━━━━━ Passage provided

4.3.1. $ϵ$-Constraint Method

The $ϵ$-constraint method sets one arbitrarily chosen objective as an optimization objective and sets the other objectives as constraints. Mathematically, this means the problem is reformulated to Equation (8).

$$\begin{array}{cc}\hfill & \underset{x}{min}{f}_j\left(x\right)\hfill \\ \hfill & s.t.f_k\left(x\right)\le {ϵ}_{k}k=1,...,pk\ne j\hfill \end{array}$$

(8)

At first, these constraints are very loose bounds. By systematically tightening the bounds, one can get the entire Pareto front. A visualization of this process can be seen in Figure 11. In this example, $f_1$ is arbitrarily chosen to be constrained and $f_2$ is minimized. The first constraint, ${ϵ}_1^1$ results in the far right solution on the Pareto front ($f{\left(x^1\right)}^{*}$), as $f_2$ is at its minimum there. By systematically moving the red line to the left (tightening the bound) one can obtain all the solutions. For example, at ${ϵ}_1^2$, one gets the green solution $f{\left(x^2\right)}^{*}$ and at ${ϵ}_1^3$, one gets the blue solution, $f{\left(x^3\right)}^{*}$. Of course, in practice, one would not use such a coarse $ϵ$ grid. In particular, the more fine-grained the $ϵ$ grid is, the more detailed the approximation of the Pareto front is.

The most notable advantage of using the $ϵ$-constraint method over the systematic weighted sum method is that also non-convex parts of the Pareto front can be generated, as can be seen in Figure 11. Besides the applicability to non-convex Pareto fronts, there are four components that have several implications for the optimization problem. First, the introduction of constraints changes the problem structure. Secondly, the $ϵ$-constraint method can generate weakly efficient solutions. Thirdly, in order to generate the entire Pareto front, one needs to know the range of the objectives (i.e. the start and end point of the varying of constraints). Finally, one needs to choose how to systematically tighten the constraint.

• Constraint Introduction - Problem Complexity
  The introduction of constraints can greatly complicate the structure of the optimization problem. In particular, for the shortest path problem, introducing constraints changes the complexity of the problem from polynomially solvable to NP-complete [76]. Therefore, for larger problem instances, an exact $ϵ$-constraint method for the UAV route planning problem is not possible. Instead, for example, metaheuristics can be used to solve the formulated single-objective optimization problem.
• Weakly Dominated Points
  The $ϵ$-constraint method can generate weakly dominated points. In particular, the method will generate all points that satisfy the constraint on $f_2\left(x\right)$ and for which $f_1\left(x\right)$ is at its minimum. When there is no unique solution (i.e. multiple solutions x for which $f_1\left(x\right)$ is at its minimum), all of these solutions can be generated. Of course, in this case, one would prefer to only keep the solution with minimal $f_2\left(x\right)$. Therefore, one could add a second optimization problem that optimizes w.r.t. $f_2\left(x\right)$ given the optimal $f_1\left(x\right)$ value. Note that this is lexicographic optimization [77]. Alternatively, one could eliminate these weakly efficient solutions by modifying the objective function slightly. In particular, in the augmented $ϵ$-constraint method, the problem is reformulated to include a small term meant to differentiate between weakly efficient and efficient solutions [41]. For example, in the bi-objective case, we add the factor $\rho f_2\left(x\right)$ to get Equation (9). When $\rho$ is sufficiently small to only differentiate between solutions with equal $f_1\left(x\right)$, we remove weakly efficient solutions from the equation. Note that this happens without the need for the formulation and solving of additional optimization problems, thereby saving computational resources. Alternative solutions to remove weakly efficient solutions are available (e.g. Mavrotas [78]).

━━━━━━━━━━
━━━━━ Supplied data

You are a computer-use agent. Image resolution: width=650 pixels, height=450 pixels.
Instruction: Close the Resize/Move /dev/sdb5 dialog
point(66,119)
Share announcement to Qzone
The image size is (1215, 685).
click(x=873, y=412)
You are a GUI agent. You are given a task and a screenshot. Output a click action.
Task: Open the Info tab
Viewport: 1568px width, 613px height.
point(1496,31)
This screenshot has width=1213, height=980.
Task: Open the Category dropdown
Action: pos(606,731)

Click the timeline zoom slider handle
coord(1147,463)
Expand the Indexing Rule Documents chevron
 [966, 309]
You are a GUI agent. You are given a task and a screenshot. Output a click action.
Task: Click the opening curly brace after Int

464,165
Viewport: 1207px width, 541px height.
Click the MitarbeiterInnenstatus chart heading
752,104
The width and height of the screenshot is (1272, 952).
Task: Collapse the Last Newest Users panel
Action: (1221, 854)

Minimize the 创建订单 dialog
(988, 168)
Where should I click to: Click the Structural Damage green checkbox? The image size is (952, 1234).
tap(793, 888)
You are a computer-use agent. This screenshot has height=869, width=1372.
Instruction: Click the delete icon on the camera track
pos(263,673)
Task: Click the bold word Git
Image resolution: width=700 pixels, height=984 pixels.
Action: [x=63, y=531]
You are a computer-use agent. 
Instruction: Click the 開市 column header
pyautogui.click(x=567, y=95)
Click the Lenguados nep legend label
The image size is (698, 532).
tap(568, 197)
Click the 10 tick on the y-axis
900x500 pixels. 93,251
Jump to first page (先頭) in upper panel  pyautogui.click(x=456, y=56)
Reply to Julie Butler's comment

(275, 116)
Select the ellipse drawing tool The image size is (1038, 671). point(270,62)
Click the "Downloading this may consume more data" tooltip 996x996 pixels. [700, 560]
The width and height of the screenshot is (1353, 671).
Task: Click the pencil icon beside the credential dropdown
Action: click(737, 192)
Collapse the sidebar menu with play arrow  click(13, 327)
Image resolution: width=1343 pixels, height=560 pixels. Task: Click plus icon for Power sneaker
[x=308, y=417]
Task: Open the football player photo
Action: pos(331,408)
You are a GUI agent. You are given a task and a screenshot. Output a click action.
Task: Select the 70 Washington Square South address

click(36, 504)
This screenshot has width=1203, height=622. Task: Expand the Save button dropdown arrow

━━━━━━━━━━

Work instructions ▸
A. Retype the part of the passage on the epsilon-constraint method that begins at the words "4.3.1. $ϵ$-Constraint Method" and stops after "to Equation (8).".
B. According to the passage on the epsilon-constraint method, why is an exact epsilon-constraint method not possible for larger instances of the UAV route planning problem? Answer in one to three sentences.
C. Proceed with the passage on the epsilon-constraint method, picking up after its final sentence.
This material has no connection to the passage on the epsilon-constraint method.

Responses to the exercise ▸
A.
4.3.1. $ϵ$-Constraint Method

The $ϵ$-constraint method sets one arbitrarily chosen objective as an optimization objective and sets the other objectives as constraints. Mathematically, this means the problem is reformulated to Equation (8).

B. Introducing constraints can greatly complicate the structure of the optimization problem. For the shortest path problem, adding constraints changes it from polynomially solvable to NP-complete, so larger instances cannot be solved exactly and metaheuristics can be used instead.

C.
  $$\begin{array}{cc}\hfill & \underset{x}{min}{f}_1\left(x\right)+\rho f_2\left(x\right)\hfill \\ \hfill & s.t.f_2\left(x\right)\le ϵ\hfill \end{array}$$

  (9)
• Start and End Points of Tightening - Objective Range
  In order to get the full Pareto front, one needs to know where to start systematically tightening the bound and when to stop tightening the bound. In particular, the loose bound (starting point) is the nadir point. The ending point of the method is when the bound is at its tightest and only one solution remains. This is at the ideal point, the point with the best possible objective values of points on the Pareto front. The ideal point is easy to estimate; one simply needs to solve a single-objective minimization problem for each objective i and the resulting optimal objective value will be the ideal point $I_i$ of dimension i [8]. For the nadir point, one can take the worst objective values found by solving the series of single-objective optimization problems. In the bi-objective case, this will find the exact nadir point. However, when there are more than two objectives, this can greatly over- or under-estimate the nadir point [8,78]. Many different estimation methods exist (for a survey see Deb & Miettinen [79]) but no efficient general method is known [8].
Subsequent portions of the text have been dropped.